### WHAT IS REQUIRED:
Each line below must be printed again exactly.

[Stored data entries]
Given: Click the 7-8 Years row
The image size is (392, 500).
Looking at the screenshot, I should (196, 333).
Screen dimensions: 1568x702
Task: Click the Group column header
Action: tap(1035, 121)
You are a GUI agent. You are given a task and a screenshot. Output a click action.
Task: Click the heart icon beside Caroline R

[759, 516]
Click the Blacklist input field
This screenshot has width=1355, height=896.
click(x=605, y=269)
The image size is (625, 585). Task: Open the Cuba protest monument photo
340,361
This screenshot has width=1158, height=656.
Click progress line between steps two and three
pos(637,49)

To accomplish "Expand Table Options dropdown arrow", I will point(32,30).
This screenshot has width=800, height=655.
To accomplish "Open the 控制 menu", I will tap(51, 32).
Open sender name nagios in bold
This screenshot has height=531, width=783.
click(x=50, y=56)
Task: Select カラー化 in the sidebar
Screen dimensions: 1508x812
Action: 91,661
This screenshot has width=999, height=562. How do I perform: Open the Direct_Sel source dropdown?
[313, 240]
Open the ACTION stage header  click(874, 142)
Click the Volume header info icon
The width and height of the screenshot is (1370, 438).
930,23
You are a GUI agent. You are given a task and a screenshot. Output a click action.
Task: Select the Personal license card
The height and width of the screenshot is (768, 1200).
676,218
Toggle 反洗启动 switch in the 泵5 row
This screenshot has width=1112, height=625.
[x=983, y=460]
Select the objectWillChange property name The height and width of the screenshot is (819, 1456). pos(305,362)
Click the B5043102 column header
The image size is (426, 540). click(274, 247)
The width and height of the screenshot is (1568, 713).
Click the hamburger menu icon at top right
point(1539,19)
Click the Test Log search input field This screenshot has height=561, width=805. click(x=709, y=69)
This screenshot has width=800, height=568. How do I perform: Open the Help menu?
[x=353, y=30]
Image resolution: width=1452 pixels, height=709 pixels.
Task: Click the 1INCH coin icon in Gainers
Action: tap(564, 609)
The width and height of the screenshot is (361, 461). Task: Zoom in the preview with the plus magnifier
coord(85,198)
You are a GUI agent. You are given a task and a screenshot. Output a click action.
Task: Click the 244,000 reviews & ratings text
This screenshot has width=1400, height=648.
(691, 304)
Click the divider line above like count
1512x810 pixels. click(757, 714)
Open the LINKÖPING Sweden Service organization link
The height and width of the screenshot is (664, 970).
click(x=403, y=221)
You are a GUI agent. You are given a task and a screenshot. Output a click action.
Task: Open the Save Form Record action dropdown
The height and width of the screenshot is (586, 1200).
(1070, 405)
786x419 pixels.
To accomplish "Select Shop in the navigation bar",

### RESPONSE FOR THIS EXERCISE:
Given: Click the 7-8 Years row
The image size is (392, 500).
Looking at the screenshot, I should (196, 333).
Screen dimensions: 1568x702
Task: Click the Group column header
Action: tap(1035, 121)
You are a GUI agent. You are given a task and a screenshot. Output a click action.
Task: Click the heart icon beside Caroline R

[759, 516]
Click the Blacklist input field
This screenshot has width=1355, height=896.
click(x=605, y=269)
The image size is (625, 585). Task: Open the Cuba protest monument photo
340,361
This screenshot has width=1158, height=656.
Click progress line between steps two and three
pos(637,49)

To accomplish "Expand Table Options dropdown arrow", I will point(32,30).
This screenshot has width=800, height=655.
To accomplish "Open the 控制 menu", I will tap(51, 32).
Open sender name nagios in bold
This screenshot has height=531, width=783.
click(x=50, y=56)
Task: Select カラー化 in the sidebar
Screen dimensions: 1508x812
Action: 91,661
This screenshot has width=999, height=562. How do I perform: Open the Direct_Sel source dropdown?
[313, 240]
Open the ACTION stage header  click(874, 142)
Click the Volume header info icon
The width and height of the screenshot is (1370, 438).
930,23
You are a GUI agent. You are given a task and a screenshot. Output a click action.
Task: Select the Personal license card
The height and width of the screenshot is (768, 1200).
676,218
Toggle 反洗启动 switch in the 泵5 row
This screenshot has width=1112, height=625.
[x=983, y=460]
Select the objectWillChange property name The height and width of the screenshot is (819, 1456). pos(305,362)
Click the B5043102 column header
The image size is (426, 540). click(274, 247)
The width and height of the screenshot is (1568, 713).
Click the hamburger menu icon at top right
point(1539,19)
Click the Test Log search input field This screenshot has height=561, width=805. click(x=709, y=69)
This screenshot has width=800, height=568. How do I perform: Open the Help menu?
[x=353, y=30]
Image resolution: width=1452 pixels, height=709 pixels.
Task: Click the 1INCH coin icon in Gainers
Action: tap(564, 609)
The width and height of the screenshot is (361, 461). Task: Zoom in the preview with the plus magnifier
coord(85,198)
You are a GUI agent. You are given a task and a screenshot. Output a click action.
Task: Click the 244,000 reviews & ratings text
This screenshot has width=1400, height=648.
(691, 304)
Click the divider line above like count
1512x810 pixels. click(757, 714)
Open the LINKÖPING Sweden Service organization link
The height and width of the screenshot is (664, 970).
click(x=403, y=221)
You are a GUI agent. You are given a task and a screenshot. Output a click action.
Task: Open the Save Form Record action dropdown
The height and width of the screenshot is (586, 1200).
(1070, 405)
786x419 pixels.
To accomplish "Select Shop in the navigation bar",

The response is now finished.